▶ _Document section_
In the new Sec. 250.30(d), we propose to require the distributing
agency to enter into a State Participation Agreement with a multi-State
processor to permit the sale of end products produced under the
processor's National Processing Agreement in the State, as previously
indicated. The State Participation Agreement is currently utilized in
conjunction with National Processing Agreements in the demonstration
project. Under the State Participation Agreement, we propose to permit
the distributing agency to select the processor's nationally approved
end products for sale to eligible recipient agencies within the State,
or to directly purchase such end products. The processor may provide a
list of such nationally approved end products in a summary end product
data schedule. We also propose to permit the distributing agency to
include other processing requirements in the State Participation
Agreement, such as the specific methods of end product sales permitted
in the State, in accordance with the new Sec. 250.36, (e.g., a refund,
discount, or indirect discount method of sales), or the use of labels
attesting to fulfillment of meal pattern requirements in child
nutrition programs.
Currently, a distributing agency must enter into a State Processing
Agreement with a processor to process donated foods into finished end
products for sale in the State. Under such an agreement, the
distributing agency may purchase the finished end products for
distribution to eligible recipient agencies. However, it may also
select a number of processors with which it enters into such
agreements, and permit recipient agencies to purchase finished end
products from them, in accordance with applicable procurement
requirements. These latter types of State Processing Agreements are
commonly called ``master agreements''. The distributing agency must
utilize selection criteria in current Sec. 250.30(c)(1) to select
processors with which to enter into master agreements. Under all State
Processing Agreements, the distributing agency must approve end product
data schedules submitted by the processor, hold and manage the
processor's performance bond or letter of credit, and assure compliance
with all processing requirements.

▶ _Recorded information_
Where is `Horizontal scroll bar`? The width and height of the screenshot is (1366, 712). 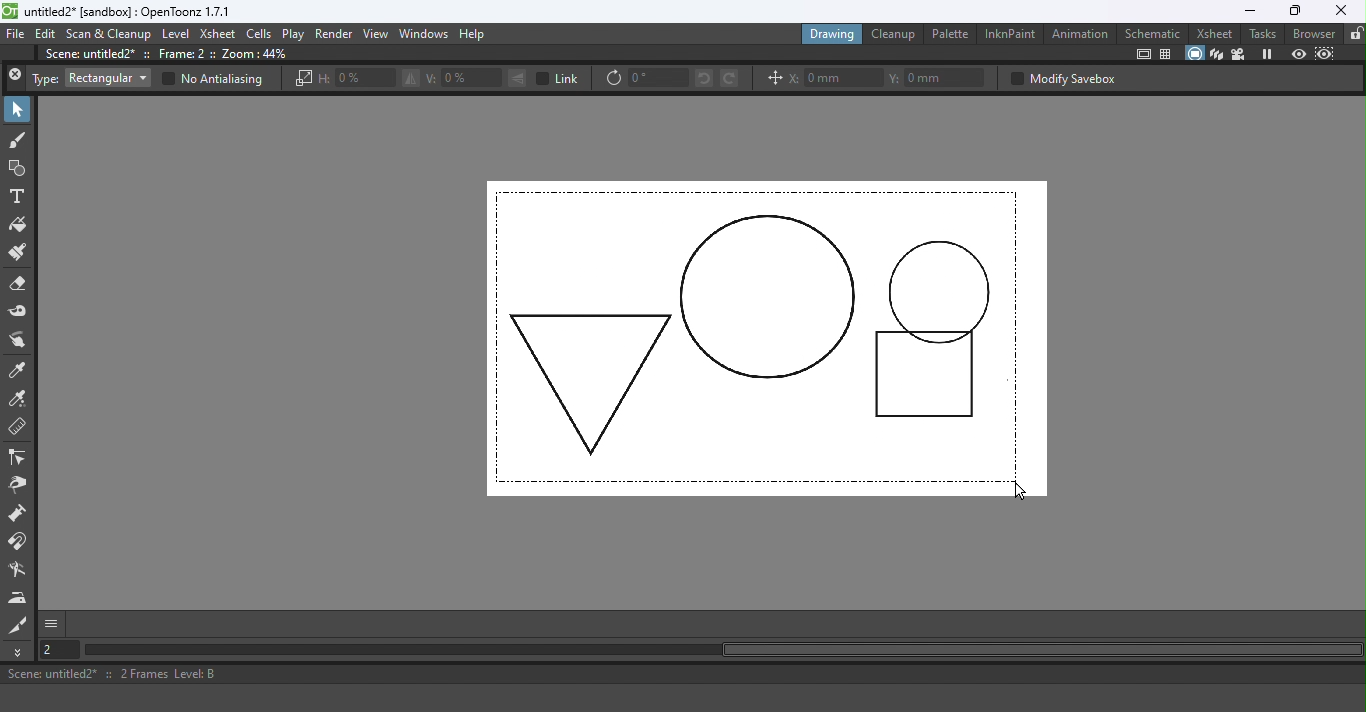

▶ _Exercise tasks_
1. In the donated-foods processing excerpt, why would the proposed Sec. 250.30(d) require a distributing agency to enter into a State Participation Agreement with a multi-State processor? Answer in one to three sentences.
2. Write the next part of the donated-foods processing excerpt, continuing after its final sentence.

▶ _Solved tasks_
1. The proposed rule would require this agreement so that end products made under the processor's National Processing Agreement could be sold in the State.

2.
In the new Sec. 250.30(e), we propose to clarify the distinction
between master agreements and other State Processing Agreements, and to
include in this new section the required criteria in current Sec.
250.30(c)(1) for selecting processors under master agreements. However,
we propose to remove the statement that selection criteria will be
reviewed by the FNS Regional Office during its management evaluation of
the distributing agency. We propose to require that the distributing
agency enter into a State Processing Agreement with an in-State
processor to process donated foods, as currently required. We would
also indicate that the distributing agency may choose to provide
donated foods for processing under such an agreement with a multi-State
processor as well, rather than utilize the State Participation
Agreement, as described above.
In current Sec. 250.30(b)(3), the distributing agency may permit
recipient agencies (or subdistributing agencies) to enter into
agreements with processors to process donated foods and to purchase the
finished end products. We propose to permit such agreements in the new
Sec. 250.30(f), and to refer to them as Recipient Processing
Agreements. We also propose to clarify that, under such agreements, the
distributing agency may also permit the recipient agency to approve end
product data schedules or select nationally approved end product data
schedules, review processor performance reports, and monitor other
processing activities. All such activities must be performed in
accordance with the requirements of this part. We propose to clarify
that a recipient agency may also enter into a Recipient Processing
Agreement, and perform the activities described above, on behalf of
other recipient agencies, in accordance with an agreement between the
parties (such as in a school cooperative, or co-op). We propose to
include the requirement in current Sec. 250.30(l) that the
distributing agency approve all Recipient Processing Agreements.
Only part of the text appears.